When measuring the thickness of the brake disc, you have to use a micrometer. You have to check the minimum thickness allowed for the rotor/disc of your vehicle. If the disc is still within the safe measurement, then it can be turned or refinished using a brake lathe. This will leave behind a smooth disc surface, which will improve braking performance. A turned or refinished disc/rotor will help minimize noise and vibration, extend the life of the brake pad, and ensure longer braking distance. The reason people have their rotors turned or resurfaced is to save money. This is less expensive than buying a new piece right away.
- Why is brake disc resurfacing/turning usually done by a technician or brake mechanic? My friend advised against a DIY. What’s with the fuss about turning the rotors on your own?
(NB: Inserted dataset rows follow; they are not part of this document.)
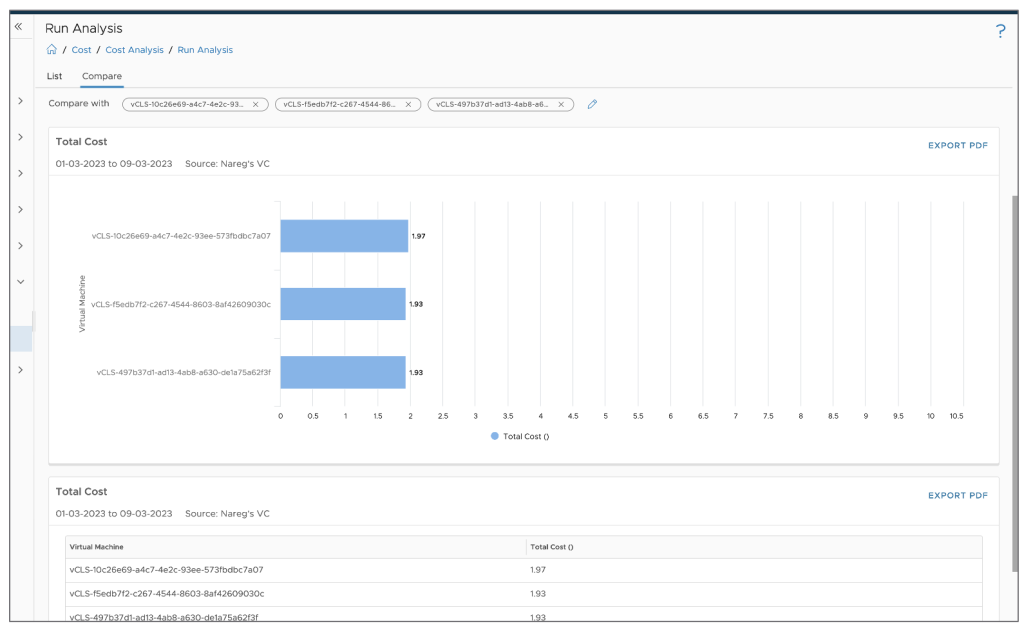Open Cost breadcrumb link
This screenshot has width=1024, height=635.
[x=81, y=50]
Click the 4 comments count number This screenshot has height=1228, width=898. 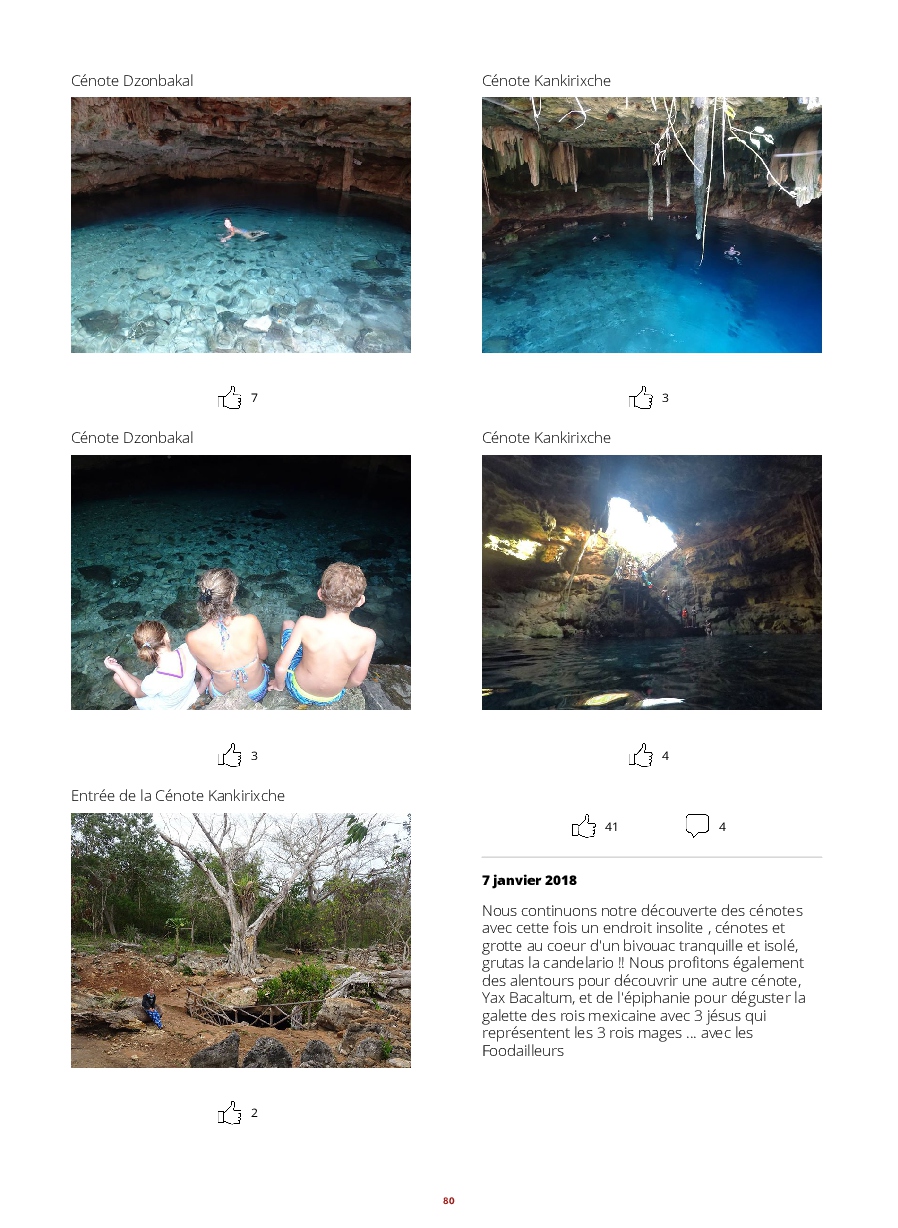pyautogui.click(x=722, y=827)
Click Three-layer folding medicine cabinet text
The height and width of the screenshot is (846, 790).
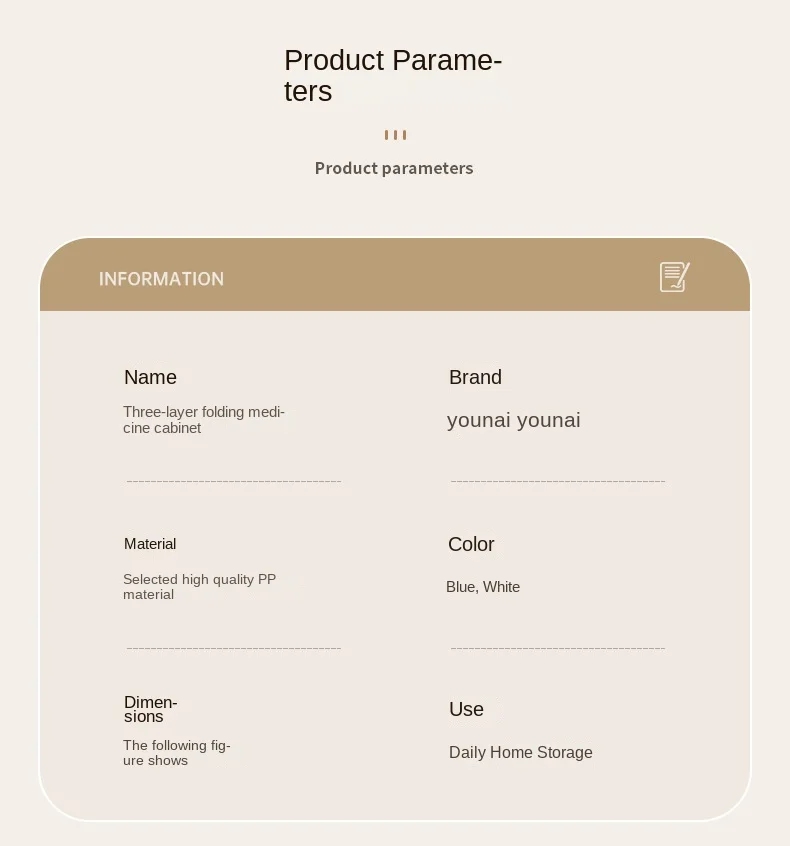coord(204,420)
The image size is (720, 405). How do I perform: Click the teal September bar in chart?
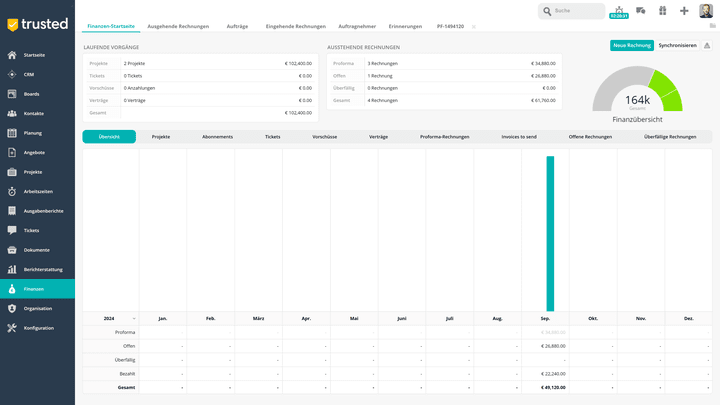(x=549, y=233)
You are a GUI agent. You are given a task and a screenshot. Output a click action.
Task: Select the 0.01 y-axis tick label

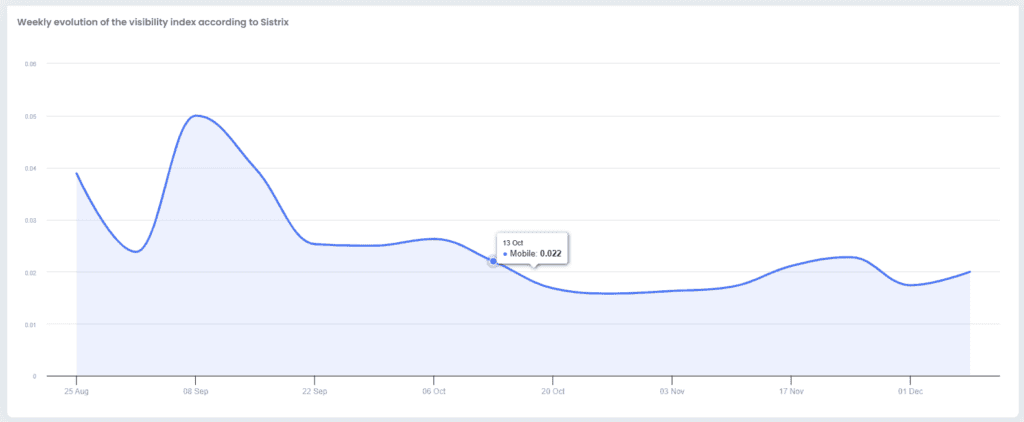tap(30, 324)
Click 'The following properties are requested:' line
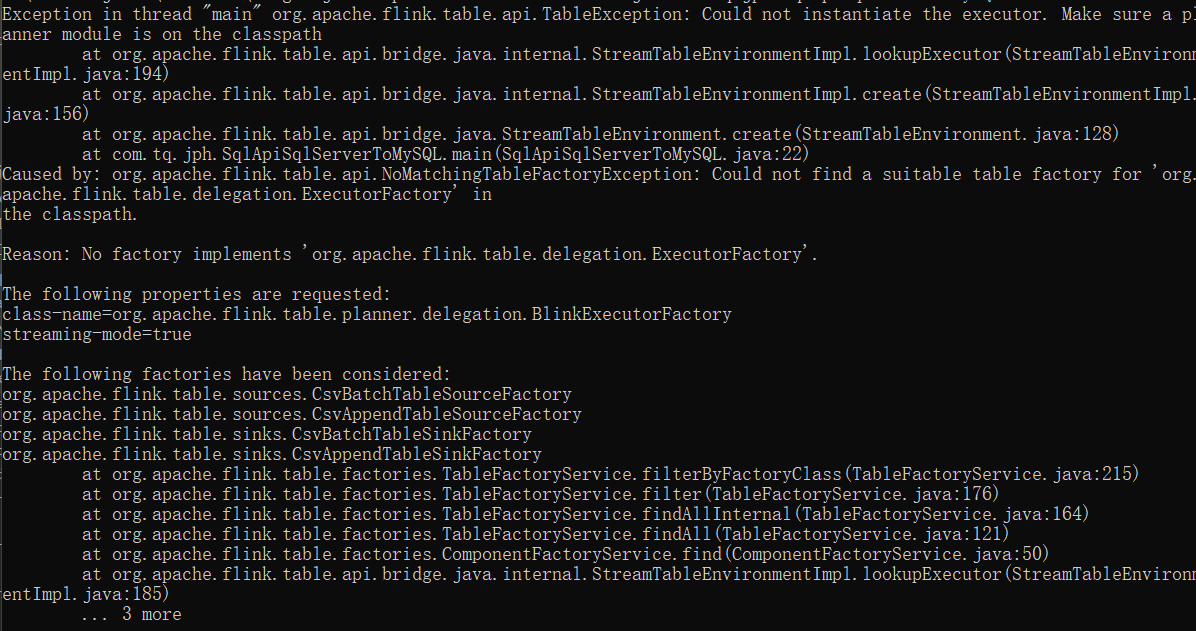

When resurfacing a disc or turning a rotor, precision machining is needed. You have to be sure that the disc will have a smooth and even surface and that the disc will still be within the minimum thickness required. The refinishing process is usually done with a brake lathe. If you don’t have the tool, automotive background, or technical know-how, then turning this into a DIY project is not advised. A technician can skillfully make accurate measurements of the disc thickness and can also take note of the side-to-side variance and runout. This is best done by a pro.
- When I installed new brake pads, I got the chance to take a closer look at the discs. Some of them have minor cracks, although they’re not that noticeable. Should I replace the discs right away?
Surface cracking is not really unusual. Heat and wear are what cause minor cracks on the disc surface. However, if the cracks are deep or big, measuring more than an inch or so, it’s a cause for concern. The cracks may eventually lead to rotor failure, poor disc condition/performance, and damage. If they have deep cracks, then the discs should be replaced or at least checked by a brake mechanic.
- I had to change my Lexus brake disc because of uneven wear, as advised by the mechanic. What causes this type of wear on rotors/discs?
Excessive runout is one of the reasons for uneven wear. This type of damage may also be triggered by hard spots. The discs may be distorted or warped as a result of unevenly torqued lug nuts and/or rust/dirt buildup between the hub and rotor. Variations in thickness may be caused by uneven wear, and this may be manifested through pulsations in the brake pedal.
- Is there a way to avoid excessive runout on the brake discs/rotors?
Re-indexing the disc/rotor’s position on the hub is one way of minimizing runout. Basically, the rotor is moved from its position and should be measured using a dial indicator for adjustments. This should be within the specs or should aim at the least runout. A correction plate may be wedged in between the rotor and hub flange if runout is still over the limit.
- Why do most mechanics suggest complete disc replacement instead of resurfacing the disc if uneven wear is caused by hard spots on the rotor?
The disc/rotor may be resurfaced in case of uneven wear. But if this is due to hard spots, changes in the disc/rotor may get deep into the surface and beyond. As such, the hard spots may re-emerge after thousands of miles. Resurfacing the disc will be a quick fix at best but won’t be a long-term solution.